Don Martinez, who served as a field artillery officer in Iraq, recalled thinking, once he was officially on a battlefield, ‘I’m eligible at this point for a Congressional Medal of Honor’” and doubting if he had what it took to earn that kind of recognition.

He took part in the 2nd Battle of Fallujah and the Iraqi elections of 2005. He helped build defenses for U.S. bases “in all the hot spots” and years later was diagnosed with a traumatic brain injury after a rocket blast. He never got a Purple Heart, since he never went to sick call, he says. 

“A lot of that is someone else has to be there to capture your stories. I foresee one day 20 years from now, I’ll get it approved, and I’ll be in one of these ceremonies, an old man getting my Purple Heart,” he says fondly.

Today, Mr. Martinez takes part in a group called Veteran Storytellers, which he sees as a “civic duty, completing the next cycle of my journey.” 

He was struck by the courage Mr. Williams demonstrated in his repeated willingness to tell his story. “My grandfather never shared his stories from World War II, but for me personally, to speak up is critical. It’s the story of America, in a nutshell.” 

Mr. Williams said in a 2018 Boy Scouts ceremony that, for him, the Medal of Honor was a “lifesaver,” because “it forced me to talk about experiences that I had, which was a therapy that I didn’t even know I was doing.” 

“Could I do that? Would I do that?”

The stories of how soldiers earn their medals – and how they have not gotten medals – are rooted in the kinds of questions Mr. Martinez grappled with, says Dr. Kohn. “It represents the person you’d like to think you are, and the doubt most people have about, ‘Could I do that? Would I do that?’”

Most people doubt they’d have that kind of courage, he says, himself included. But, he points out, most people have never undergone the training that troops have, either.

In the case of Mr. Marlantes, conditioning was key to developing the mental muscles for courage, he writes. He recounts being made to stand in a swamp full of mosquitos for hours during boot camp as punishment for swatting at a bug while a drill instructor was talking – in retrospect, an important, if brutal, lesson in distraction and focus under all sorts of fire.

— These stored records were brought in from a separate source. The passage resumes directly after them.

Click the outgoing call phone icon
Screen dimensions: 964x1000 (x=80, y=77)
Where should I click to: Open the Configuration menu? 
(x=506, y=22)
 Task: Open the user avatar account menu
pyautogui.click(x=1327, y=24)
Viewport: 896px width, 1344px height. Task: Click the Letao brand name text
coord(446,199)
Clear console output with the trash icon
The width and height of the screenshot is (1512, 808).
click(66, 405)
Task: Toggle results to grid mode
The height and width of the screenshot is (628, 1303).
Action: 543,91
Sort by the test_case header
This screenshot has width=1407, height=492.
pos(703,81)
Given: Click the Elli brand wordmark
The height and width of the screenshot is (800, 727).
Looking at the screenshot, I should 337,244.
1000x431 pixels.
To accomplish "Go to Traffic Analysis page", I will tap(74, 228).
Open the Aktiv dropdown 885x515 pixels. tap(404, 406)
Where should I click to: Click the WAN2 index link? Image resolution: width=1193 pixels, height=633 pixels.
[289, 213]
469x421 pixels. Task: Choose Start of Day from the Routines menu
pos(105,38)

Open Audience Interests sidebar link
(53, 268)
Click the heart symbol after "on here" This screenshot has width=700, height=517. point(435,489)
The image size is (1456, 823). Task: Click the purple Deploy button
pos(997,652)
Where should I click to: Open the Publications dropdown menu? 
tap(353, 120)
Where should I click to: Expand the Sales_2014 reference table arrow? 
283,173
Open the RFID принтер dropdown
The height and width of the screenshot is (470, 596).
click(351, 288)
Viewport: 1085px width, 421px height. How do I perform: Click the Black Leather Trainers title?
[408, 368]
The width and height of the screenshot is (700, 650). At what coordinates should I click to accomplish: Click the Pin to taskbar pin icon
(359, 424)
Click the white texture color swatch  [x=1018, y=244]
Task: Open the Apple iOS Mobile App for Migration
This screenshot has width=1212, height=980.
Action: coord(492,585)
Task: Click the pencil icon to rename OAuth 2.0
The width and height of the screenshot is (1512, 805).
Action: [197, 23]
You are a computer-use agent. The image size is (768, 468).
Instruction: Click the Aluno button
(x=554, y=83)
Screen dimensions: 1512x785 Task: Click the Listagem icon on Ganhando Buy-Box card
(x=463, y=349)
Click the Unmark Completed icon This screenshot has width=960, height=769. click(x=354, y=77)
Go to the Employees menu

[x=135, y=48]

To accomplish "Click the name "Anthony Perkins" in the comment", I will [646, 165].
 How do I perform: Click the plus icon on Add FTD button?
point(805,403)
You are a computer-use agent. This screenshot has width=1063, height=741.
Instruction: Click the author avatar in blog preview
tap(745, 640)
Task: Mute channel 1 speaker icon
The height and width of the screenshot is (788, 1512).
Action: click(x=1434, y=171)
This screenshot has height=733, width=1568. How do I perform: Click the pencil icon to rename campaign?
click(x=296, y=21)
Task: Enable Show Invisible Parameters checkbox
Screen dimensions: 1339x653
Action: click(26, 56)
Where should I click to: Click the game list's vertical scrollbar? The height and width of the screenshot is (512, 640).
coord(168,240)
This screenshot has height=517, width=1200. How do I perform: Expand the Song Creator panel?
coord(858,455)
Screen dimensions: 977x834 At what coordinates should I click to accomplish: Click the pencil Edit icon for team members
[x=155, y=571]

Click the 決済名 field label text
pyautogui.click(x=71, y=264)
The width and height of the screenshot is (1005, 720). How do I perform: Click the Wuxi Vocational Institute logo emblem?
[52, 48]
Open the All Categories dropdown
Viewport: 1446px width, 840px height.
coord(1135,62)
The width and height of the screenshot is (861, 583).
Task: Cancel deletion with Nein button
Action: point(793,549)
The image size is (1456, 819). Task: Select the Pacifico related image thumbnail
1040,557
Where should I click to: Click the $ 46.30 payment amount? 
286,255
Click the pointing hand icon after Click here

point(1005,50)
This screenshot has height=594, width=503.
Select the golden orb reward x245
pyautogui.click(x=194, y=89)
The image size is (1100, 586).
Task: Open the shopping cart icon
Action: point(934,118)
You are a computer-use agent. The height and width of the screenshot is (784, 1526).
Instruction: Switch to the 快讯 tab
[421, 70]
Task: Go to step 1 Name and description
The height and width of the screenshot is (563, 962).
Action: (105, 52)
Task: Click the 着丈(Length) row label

At the heart of what the drill instructors sought to impart was “the lesson that no matter how tough things got, there was more in you,” he writes. “You never quit.”

That was the spirit that Mr. Williams embodied, leaving his family with great “gratitude for a person who used every ounce of his being to serve others,” his grandson Chad Graham said – and with promises to carry on his good work.

“He made it a personal obligation to turn something so bitterly painful into something that could inspire. ... That’s the magic of it. He took loss and somehow for the rest of his life created hope,” General Berger added. “He could make you care – and that was his gift.”

Editor's note: The phrasing of one sentence has been adjusted to avoid any implication that Richard Kohn was the leader of the mid-1990s research team. A mention of the rank Woody Williams attained has been corrected (to chief warrant officer four).